Summary
A weather-beaten ranger, nursing both a colt and a withered mother, rides through a monochrome frontier where dust motes swirl like regrets. The object of his silent devotion is the daughter of a grizzled prospector whose faith clings harder to a barren mineshaft than to his last breath. The town’s true sovereign is not the marshal but the velvet-gloved tyrant who keeps the shelves of a general store better stocked than the local conscience; spurned by the girl, he orchestrates a Byzantine vendetta—dynamite for the old man, a noose for the ranger, gossip for the rest. The narrative hurtles from hoof-thunder to the anachronistic cough of a Model-T, climaxing with the heroine sledding a flume of slick timber straight into the cross-hairs of fate.
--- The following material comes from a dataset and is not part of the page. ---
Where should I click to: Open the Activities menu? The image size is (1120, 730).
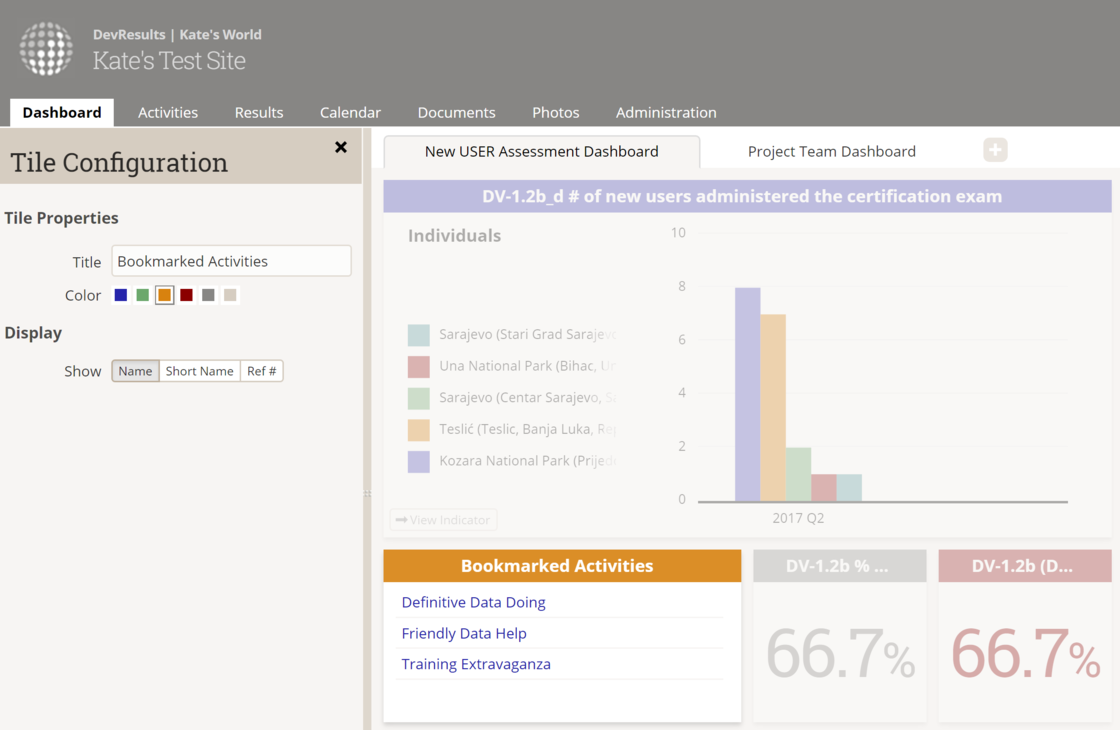168,113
When the smoke clears, the hero’s embrace is less a promise than a tombstone for everything that did not survive the final reel.
Synopsis
The usual ranger played by Maloney, and he has the usual old mother that he takes care of. The girl is the daughter of the impoverished and aged prospector, who still holds faith in a hole in the ground that he has dug. The bold, bad heavy is the general storekeeper, whose advances have been repulsed by the girl. To get even he first tries to blow up the old man and fasten a murder on the favored suitor, who is the ranger. There is the regulation stuff that has its horse features, its automobiles ... and the heroine making her way down a log chute to be in at the death. ... At the finish is the usual fade-out with the hero clasping the heroine to his manly bosom.